Use Abnormal Finding Code With Mixed Well-Child Results

Question: Our provider saw a 6-year-old patient for a 99393 well-child check. At the encounter, the physician administered a hemoglobin check, which came back normal. However, during the exam, the doctor noticed that the child was wheezing, and the child’s mother noted that there was a family history of asthma and other respiratory diseases. Should I code the hemoglobin test along with Z00.129 and the wheezing with Z00.121? Or does everything go under the Z00.121 since there was an abnormal finding?

Wisconsin Subscriber

Answer: You would never code Z00.129 (Encounter for routine child health examination without abnormal findings) with Z00.121 (Encounter for routine child health examination with abnormal findings) on the same chart. Simply put, either the child is well at the time of the visit or he or she is not.

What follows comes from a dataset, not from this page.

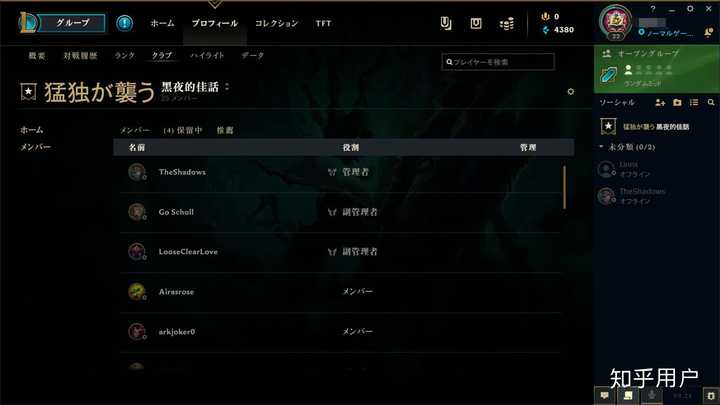The width and height of the screenshot is (720, 405).
Task: Click the club settings gear icon
Action: (x=570, y=91)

In this case, you would code 99393 (Periodic comprehensive preventive medicine reevaluation and management of an individual including an age and gender appropriate history, examination, counseling/anticipatory guidance/risk factor reduction interventions, and the ordering of laboratory/diagnostic procedures, established patient; late childhood (age 5 through 11 years)) along with Z00.121, as your pediatrician documented an abnormal finding during the preventive evaluation and management (E/M) encounter.

You would also code the wheezing with a signs and symptoms code such as R06.2 (Wheezing) pending further testing. And it would be perfectly acceptable to add a code such as 85018 (Blood count; hemoglobin (Hgb)) for the hemoglobin check to Z00.121, even though that particular test revealed nothing abnormal.

Remember to bill for the sick visit. In this circumstance, don’t forget that you can report a problem-oriented E/M service from 99201-99215 (Office or other outpatient visit for the evaluation and management of a new/established patient …). While CPT® guidelines state that an “insignificant or trivial problem/abnormality that is encountered in the process of performing the preventive medicine evaluation and management service and which does not require additional work and the performance of the key components of a problem-oriented E/M service should not be reported,” you can bill for a sick visit if your pediatrician uncovers a significant problem. But you’ll have to append modifier 25 (Significant, separately identifiable evaluation and management service by the same physician or other qualified health care professional on the same day of the procedure or other service) to show that the sick visit was distinct from the preventive medicine visit.